While not a perfect solution, if you are like me and really don't like specifying every package reference in the dependency tree like that, you can automate it somewhat with a custom MSBuild target.

<ItemGroup>
    <PackageReference Include="System.Text.Json" Version="5.0.1" PrivateAssets="all" />
</ItemGroup>

<PropertyGroup>
    <GetTargetPathDependsOn>$(GetTargetPathDependsOn);GetDependencyTargetPaths</GetTargetPathDependsOn>
</PropertyGroup>

<Target Name="GetDependencyTargetPaths" AfterTargets="ResolvePackageDependenciesForBuild">
    <ItemGroup>
        <TargetPathWithTargetPlatformMoniker Include="@(ResolvedCompileFileDefinitions)" IncludeRuntimeDependency="false" />
    </ItemGroup>
</Target>

This "works" in the sense that ResolveCompileFileDefinitions does contain a list of our transient dependencies so everything that needs to be passed in is passed in. The problem with this solution is that ResolveCompileFileDefinitions contains more than the specific dependencies we are wanting and could have undesired behaviour.

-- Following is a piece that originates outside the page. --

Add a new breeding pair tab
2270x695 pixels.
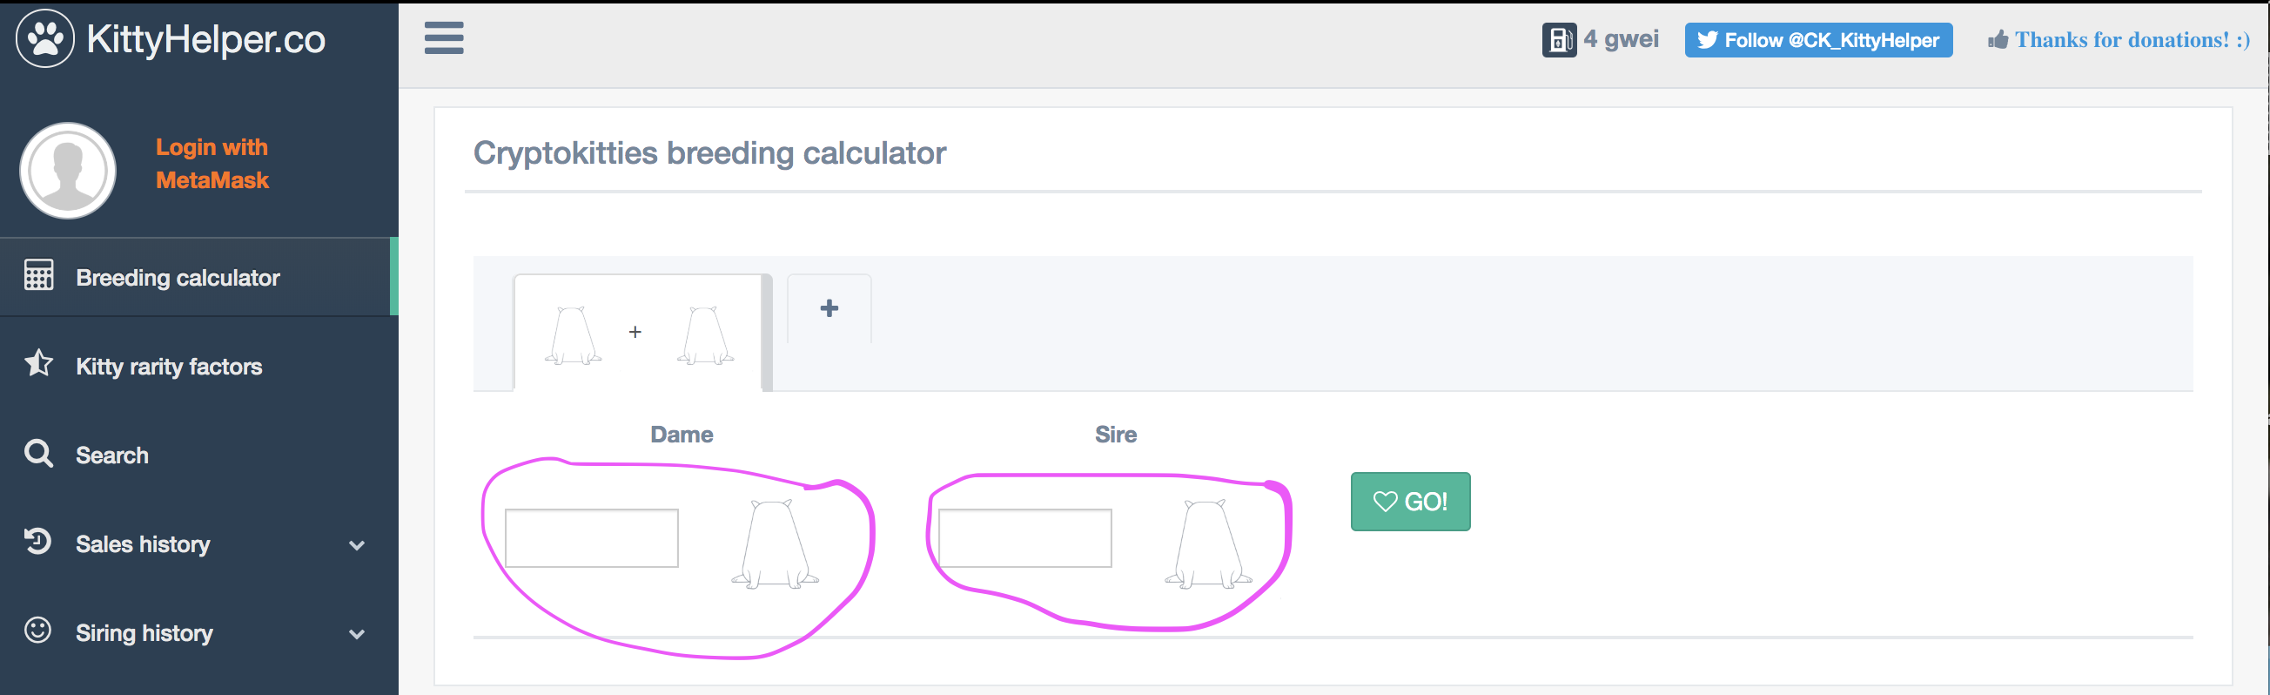click(x=828, y=309)
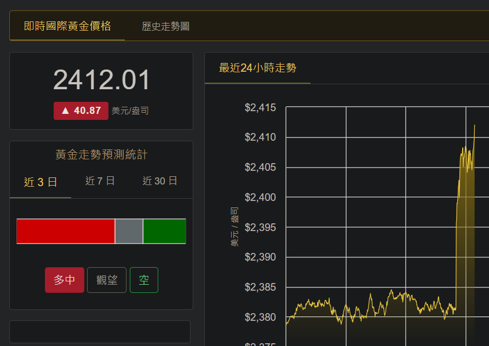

Ideally I'd like something like this to be an automatic target for source generator projects but perfected to target only private dependencies so they are bundled correctly.

Conclusion: Was migrating to source generators worth it?

Yes.

Switching to source generators, combined with my refactor, added 700 lines of code while removing 69,203 lines of code. My pull request affected 765 files, the vast majority being generated classes and interfaces that no longer need to sit in the repository.

The refactor of our generation code also sets us up nicely for the future where we can support pending Schema.org types (something that has been requested by a few people).

While these pain points are annoying, source generators are a great feature that I hope getting tool updates to improve the developer experience.